Lasagna: Layered Score Distillation for Disentangled Object Relighting
This addresses the need for intuitive relighting tools for professional artists and photographers, offering a significant improvement over current methods.
The paper tackles the problem of text-guided object relighting in images, which existing methods struggle with by often altering colors, shapes, and textures. It proposes Lasagna, a method that uses score distillation sampling on a diffusion model fine-tuned on synthetic data, achieving state-of-the-art performance with over 91% human preference and preserving image consistency.
Professional artists, photographers, and other visual content creators use object relighting to establish their photo's desired effect. Unfortunately, manual tools that allow relighting have a steep learning curve and are difficult to master.
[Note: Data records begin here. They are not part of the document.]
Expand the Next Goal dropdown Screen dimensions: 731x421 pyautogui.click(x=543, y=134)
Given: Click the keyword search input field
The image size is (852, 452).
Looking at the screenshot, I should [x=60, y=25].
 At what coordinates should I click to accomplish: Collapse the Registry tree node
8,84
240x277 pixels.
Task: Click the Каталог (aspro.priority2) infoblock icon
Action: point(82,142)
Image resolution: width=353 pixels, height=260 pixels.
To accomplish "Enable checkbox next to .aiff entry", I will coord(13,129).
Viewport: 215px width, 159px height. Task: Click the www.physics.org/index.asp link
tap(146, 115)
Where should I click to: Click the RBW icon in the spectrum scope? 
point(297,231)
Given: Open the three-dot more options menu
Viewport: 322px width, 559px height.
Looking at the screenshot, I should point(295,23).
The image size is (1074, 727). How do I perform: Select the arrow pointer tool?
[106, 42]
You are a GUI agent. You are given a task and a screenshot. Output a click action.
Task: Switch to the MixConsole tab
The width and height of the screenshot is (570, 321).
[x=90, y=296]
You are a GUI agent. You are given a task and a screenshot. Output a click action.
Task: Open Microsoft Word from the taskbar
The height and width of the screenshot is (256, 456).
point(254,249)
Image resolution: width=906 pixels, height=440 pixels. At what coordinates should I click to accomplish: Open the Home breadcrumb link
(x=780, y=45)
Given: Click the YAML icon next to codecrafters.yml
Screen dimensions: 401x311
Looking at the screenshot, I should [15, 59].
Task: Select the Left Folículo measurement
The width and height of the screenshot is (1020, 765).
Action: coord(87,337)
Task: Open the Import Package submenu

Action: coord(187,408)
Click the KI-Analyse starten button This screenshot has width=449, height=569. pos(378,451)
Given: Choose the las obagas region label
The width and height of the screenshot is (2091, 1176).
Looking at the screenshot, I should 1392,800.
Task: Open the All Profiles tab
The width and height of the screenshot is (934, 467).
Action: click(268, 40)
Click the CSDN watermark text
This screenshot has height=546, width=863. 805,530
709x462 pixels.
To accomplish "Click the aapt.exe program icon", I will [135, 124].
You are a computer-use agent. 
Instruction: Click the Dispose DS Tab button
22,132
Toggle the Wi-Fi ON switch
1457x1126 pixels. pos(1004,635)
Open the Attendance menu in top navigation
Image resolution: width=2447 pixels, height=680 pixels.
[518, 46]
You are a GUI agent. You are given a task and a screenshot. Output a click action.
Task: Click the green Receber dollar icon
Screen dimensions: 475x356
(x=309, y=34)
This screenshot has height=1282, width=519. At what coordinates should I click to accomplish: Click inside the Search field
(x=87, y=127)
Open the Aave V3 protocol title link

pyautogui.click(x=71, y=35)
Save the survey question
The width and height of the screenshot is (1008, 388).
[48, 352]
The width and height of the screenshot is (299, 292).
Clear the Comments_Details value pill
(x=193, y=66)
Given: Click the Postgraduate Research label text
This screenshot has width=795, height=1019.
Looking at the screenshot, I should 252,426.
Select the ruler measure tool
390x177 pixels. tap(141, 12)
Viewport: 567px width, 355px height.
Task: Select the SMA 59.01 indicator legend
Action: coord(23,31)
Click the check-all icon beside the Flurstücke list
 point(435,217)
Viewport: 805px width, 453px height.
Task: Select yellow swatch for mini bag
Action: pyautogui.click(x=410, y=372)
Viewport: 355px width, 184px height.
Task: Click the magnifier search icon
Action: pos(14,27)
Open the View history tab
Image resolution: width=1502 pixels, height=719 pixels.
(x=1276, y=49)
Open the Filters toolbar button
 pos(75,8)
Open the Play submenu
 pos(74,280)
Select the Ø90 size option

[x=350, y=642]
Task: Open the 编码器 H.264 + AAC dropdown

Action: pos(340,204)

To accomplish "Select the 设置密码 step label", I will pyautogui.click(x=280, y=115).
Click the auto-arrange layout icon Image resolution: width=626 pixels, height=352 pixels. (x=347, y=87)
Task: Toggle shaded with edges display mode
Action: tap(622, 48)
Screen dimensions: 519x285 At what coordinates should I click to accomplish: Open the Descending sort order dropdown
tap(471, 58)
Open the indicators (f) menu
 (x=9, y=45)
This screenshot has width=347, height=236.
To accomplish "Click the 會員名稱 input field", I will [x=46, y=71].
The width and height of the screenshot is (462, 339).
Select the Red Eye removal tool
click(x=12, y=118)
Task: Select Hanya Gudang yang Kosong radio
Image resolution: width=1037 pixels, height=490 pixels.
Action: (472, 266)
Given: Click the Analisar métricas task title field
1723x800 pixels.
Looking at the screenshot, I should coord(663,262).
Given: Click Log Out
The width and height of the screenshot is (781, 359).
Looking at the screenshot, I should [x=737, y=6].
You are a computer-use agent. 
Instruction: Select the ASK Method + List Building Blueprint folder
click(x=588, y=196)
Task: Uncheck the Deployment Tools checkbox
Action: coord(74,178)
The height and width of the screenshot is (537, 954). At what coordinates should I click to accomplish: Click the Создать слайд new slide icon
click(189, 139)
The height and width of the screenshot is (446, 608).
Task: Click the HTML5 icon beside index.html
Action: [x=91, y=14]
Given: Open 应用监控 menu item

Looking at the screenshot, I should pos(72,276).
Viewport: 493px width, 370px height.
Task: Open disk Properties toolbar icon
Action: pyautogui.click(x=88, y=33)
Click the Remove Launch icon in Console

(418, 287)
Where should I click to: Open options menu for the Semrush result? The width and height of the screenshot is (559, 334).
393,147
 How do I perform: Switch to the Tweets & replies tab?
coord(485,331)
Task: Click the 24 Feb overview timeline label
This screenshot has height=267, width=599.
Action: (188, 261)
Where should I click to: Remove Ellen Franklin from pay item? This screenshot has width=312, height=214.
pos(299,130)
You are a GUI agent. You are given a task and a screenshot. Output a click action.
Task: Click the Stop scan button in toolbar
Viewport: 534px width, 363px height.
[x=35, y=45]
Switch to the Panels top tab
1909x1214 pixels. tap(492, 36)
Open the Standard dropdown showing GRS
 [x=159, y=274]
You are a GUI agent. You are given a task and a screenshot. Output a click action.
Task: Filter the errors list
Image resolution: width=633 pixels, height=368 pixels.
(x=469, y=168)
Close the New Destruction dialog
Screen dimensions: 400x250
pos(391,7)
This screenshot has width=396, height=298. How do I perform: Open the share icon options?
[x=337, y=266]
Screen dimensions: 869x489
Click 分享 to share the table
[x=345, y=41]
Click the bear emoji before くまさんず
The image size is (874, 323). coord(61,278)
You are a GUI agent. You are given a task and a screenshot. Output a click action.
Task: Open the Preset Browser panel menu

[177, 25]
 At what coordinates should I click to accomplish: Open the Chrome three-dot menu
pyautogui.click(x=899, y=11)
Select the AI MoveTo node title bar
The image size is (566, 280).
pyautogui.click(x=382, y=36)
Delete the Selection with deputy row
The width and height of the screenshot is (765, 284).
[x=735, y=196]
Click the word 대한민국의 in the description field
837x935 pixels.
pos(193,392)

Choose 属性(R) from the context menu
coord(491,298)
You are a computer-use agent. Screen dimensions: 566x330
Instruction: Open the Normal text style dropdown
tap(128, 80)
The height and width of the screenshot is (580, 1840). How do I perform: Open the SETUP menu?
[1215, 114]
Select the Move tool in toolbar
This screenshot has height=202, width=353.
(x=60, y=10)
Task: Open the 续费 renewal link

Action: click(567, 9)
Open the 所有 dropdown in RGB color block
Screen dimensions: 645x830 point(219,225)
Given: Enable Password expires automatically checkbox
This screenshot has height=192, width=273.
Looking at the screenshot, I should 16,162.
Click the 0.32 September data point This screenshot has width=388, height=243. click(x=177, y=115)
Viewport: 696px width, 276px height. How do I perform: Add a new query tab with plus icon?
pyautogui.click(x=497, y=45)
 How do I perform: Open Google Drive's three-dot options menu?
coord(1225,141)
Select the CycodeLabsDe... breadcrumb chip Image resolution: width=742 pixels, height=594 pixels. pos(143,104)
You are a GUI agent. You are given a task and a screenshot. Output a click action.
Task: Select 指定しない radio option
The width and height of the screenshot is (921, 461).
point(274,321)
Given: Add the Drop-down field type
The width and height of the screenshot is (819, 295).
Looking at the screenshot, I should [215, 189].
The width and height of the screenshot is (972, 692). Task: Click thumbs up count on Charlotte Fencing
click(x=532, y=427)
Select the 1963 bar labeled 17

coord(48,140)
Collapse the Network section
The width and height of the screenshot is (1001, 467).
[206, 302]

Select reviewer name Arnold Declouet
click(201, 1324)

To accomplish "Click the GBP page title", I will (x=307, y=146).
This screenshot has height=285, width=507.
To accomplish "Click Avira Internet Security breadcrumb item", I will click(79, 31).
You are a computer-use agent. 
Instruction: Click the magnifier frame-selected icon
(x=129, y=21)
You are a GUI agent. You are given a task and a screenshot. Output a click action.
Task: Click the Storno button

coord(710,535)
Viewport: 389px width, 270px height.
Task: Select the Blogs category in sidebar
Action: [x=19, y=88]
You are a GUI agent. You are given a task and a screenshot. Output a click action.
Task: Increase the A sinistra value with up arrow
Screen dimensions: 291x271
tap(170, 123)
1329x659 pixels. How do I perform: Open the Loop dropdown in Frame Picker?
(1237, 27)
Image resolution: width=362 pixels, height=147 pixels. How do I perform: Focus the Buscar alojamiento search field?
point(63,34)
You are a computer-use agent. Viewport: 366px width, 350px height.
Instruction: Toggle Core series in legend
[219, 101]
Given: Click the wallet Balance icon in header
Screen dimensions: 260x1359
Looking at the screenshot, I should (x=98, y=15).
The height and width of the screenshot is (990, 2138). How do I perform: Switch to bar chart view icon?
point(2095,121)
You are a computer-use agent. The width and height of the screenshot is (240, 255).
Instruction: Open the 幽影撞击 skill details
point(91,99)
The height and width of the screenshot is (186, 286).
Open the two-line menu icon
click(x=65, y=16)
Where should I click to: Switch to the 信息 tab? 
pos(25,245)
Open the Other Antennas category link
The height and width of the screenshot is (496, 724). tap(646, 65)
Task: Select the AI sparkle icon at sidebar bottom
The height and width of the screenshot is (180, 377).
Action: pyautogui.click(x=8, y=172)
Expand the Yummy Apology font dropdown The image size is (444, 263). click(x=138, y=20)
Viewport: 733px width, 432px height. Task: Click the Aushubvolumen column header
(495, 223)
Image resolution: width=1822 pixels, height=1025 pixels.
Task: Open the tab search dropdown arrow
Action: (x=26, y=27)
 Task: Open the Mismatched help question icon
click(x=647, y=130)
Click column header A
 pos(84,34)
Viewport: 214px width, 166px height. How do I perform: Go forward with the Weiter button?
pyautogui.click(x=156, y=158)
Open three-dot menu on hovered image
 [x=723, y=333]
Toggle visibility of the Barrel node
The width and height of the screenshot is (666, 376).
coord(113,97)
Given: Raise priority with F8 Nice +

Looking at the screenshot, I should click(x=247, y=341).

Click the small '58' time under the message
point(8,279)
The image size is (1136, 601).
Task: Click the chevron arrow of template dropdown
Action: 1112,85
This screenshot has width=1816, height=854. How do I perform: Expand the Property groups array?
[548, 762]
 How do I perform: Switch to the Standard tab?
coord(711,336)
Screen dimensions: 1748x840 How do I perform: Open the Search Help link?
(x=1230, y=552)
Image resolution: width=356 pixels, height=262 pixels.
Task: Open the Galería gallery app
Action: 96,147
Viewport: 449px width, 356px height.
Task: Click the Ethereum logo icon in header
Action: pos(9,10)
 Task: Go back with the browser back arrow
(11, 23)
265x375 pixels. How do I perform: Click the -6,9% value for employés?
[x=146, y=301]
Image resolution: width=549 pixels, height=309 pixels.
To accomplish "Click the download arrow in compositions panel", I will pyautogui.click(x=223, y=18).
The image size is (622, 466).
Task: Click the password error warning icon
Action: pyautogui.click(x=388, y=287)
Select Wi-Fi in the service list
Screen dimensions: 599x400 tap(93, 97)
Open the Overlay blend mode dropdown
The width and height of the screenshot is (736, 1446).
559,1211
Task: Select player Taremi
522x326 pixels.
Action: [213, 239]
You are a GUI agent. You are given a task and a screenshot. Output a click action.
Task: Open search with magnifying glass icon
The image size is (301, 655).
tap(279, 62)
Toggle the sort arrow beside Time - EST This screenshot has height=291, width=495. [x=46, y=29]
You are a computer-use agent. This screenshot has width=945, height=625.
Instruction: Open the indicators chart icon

Although generative editing methods now enable some forms of image editing, relighting is still beyond today's capabilities; existing methods struggle to keep other aspects of the image -- colors, shapes, and textures -- consistent after the edit. We propose Lasagna, a method that enables intuitive text-guided relighting control. Lasagna learns a lighting prior by using score distillation sampling to distill the prior of a diffusion model, which has been finetuned on synthetic relighting data. To train Lasagna, we curate a new synthetic dataset ReLiT, which contains 3D object assets re-lit from multiple light source locations. Despite training on synthetic images, quantitative results show that Lasagna relights real-world images while preserving other aspects of the input image, outperforming state-of-the-art text-guided image editing methods. Lasagna enables realistic and controlled results on natural images and digital art pieces and is preferred by humans over other methods in over 91% of cases. Finally, we demonstrate the versatility of our learning objective by extending it to allow colorization, another form of image editing.